El tropiezo inicia una hostilidad individual para termina en la unidad de dos caminos confluyentes. Que Fern tenga un
Yorkshire terrier mientras Dave se acompaña de un
pastor alemán se puede leer como una tipificación por sexos. La realidad dice que el pequeño, matón y ruidoso, reta al grandullón que no mataría ni a una mosca perezosa. El paisaje boscoso del norte londinense congrega a dos corazones que tienen en común su animal de compañía. Los desconocidos se conocen gracias al arrimo fortuito que el mundo canino ha proporcionado. Él es abierto, ella muestra una prudencia hacia lo desconocido entendible por los fracasos en sus relaciones sentimentales. Dave desea un vínculo que le permita desempolvar su aislamiento, Fern no es amante de la presión. El hombre jubilado de barrio obrero no permite que las neuronas se aletarguen con preocupaciones incómodas, descubre una mujer recogida emancipada económicamente. Ninguno tiene vidas agradables: problemas de alojamiento, el amor escondido, una familia rota, un hijo drogadicto, una hija muerta. Los dos buscan el cariño sin absorber, la seguridad que otra persona proporciona, el acercamiento a una pasión que vaya más allá de la monotonía vestida con babuchas y bata.
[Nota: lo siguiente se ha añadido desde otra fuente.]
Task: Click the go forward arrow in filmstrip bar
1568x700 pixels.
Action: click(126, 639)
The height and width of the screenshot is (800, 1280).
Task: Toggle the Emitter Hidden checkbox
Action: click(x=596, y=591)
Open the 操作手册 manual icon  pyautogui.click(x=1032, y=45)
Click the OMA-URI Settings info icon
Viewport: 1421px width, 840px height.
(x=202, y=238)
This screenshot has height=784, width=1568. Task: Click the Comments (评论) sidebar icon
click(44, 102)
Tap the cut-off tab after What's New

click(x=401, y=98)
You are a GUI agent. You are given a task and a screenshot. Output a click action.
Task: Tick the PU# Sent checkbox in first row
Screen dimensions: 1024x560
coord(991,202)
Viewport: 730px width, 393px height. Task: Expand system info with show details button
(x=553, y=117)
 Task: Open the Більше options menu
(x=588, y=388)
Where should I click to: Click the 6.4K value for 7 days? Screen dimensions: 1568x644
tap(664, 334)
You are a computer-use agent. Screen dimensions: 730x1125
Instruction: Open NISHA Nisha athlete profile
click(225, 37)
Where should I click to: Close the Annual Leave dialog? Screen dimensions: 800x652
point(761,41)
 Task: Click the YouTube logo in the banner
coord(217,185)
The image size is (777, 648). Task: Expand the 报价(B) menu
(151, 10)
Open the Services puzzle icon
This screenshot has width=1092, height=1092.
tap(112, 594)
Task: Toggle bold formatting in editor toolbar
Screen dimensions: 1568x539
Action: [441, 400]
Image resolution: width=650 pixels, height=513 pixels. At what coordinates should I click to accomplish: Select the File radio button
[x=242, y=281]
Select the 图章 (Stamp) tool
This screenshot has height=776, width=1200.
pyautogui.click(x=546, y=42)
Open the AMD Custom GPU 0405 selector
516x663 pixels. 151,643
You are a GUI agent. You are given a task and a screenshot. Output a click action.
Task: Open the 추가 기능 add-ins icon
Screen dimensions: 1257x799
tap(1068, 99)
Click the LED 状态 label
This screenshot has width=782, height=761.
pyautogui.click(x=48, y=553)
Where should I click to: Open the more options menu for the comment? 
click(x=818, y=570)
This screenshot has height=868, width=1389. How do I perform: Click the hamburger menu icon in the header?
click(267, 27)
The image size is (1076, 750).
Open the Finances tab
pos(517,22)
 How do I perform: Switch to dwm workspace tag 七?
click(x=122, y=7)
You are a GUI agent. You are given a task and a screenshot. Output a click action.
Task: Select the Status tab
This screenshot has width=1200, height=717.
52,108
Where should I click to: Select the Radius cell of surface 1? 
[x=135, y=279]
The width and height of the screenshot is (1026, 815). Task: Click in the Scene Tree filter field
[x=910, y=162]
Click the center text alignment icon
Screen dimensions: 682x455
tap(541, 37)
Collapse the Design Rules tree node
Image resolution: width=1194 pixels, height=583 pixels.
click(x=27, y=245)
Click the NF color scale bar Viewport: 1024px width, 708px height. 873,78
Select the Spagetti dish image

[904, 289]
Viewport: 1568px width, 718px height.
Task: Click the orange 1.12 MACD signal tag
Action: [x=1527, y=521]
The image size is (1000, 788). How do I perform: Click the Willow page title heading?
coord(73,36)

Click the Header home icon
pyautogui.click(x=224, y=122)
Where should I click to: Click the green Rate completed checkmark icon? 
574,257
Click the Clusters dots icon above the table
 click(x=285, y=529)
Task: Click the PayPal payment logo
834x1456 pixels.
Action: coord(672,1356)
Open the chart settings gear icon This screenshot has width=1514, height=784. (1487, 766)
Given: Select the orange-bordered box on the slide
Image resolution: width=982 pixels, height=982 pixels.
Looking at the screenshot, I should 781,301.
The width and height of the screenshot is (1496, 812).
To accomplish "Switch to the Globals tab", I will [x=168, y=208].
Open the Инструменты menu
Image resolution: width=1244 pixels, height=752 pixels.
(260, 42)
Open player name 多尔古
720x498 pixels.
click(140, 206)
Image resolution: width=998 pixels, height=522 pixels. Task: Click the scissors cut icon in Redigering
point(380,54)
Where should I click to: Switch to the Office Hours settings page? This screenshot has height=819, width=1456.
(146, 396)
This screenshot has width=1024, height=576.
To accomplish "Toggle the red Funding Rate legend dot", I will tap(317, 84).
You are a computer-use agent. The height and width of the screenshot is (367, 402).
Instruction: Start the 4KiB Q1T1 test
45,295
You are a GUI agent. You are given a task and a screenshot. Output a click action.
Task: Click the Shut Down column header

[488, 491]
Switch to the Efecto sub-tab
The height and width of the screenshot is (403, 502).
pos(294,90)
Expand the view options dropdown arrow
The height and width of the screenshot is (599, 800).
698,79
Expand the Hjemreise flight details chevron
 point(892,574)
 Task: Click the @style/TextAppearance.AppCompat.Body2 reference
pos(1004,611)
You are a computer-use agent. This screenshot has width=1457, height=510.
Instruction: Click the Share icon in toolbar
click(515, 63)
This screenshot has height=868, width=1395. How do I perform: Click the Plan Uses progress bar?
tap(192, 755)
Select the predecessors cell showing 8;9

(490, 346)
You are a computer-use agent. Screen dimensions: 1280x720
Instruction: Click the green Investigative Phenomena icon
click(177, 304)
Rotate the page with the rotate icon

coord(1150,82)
Son espíritus jóvenes y gemelos que terminan compartiendo dolor y alegría.
Los trayectos destapan el pasado personal, la sinceridad guarda secretos que terminan por enlodar todo. Lo que parecía un cuento sobre un escenario otoñal no reprime la decepción al malinterpretar los secretos confundiéndolos como el ligue rápido, manipulador.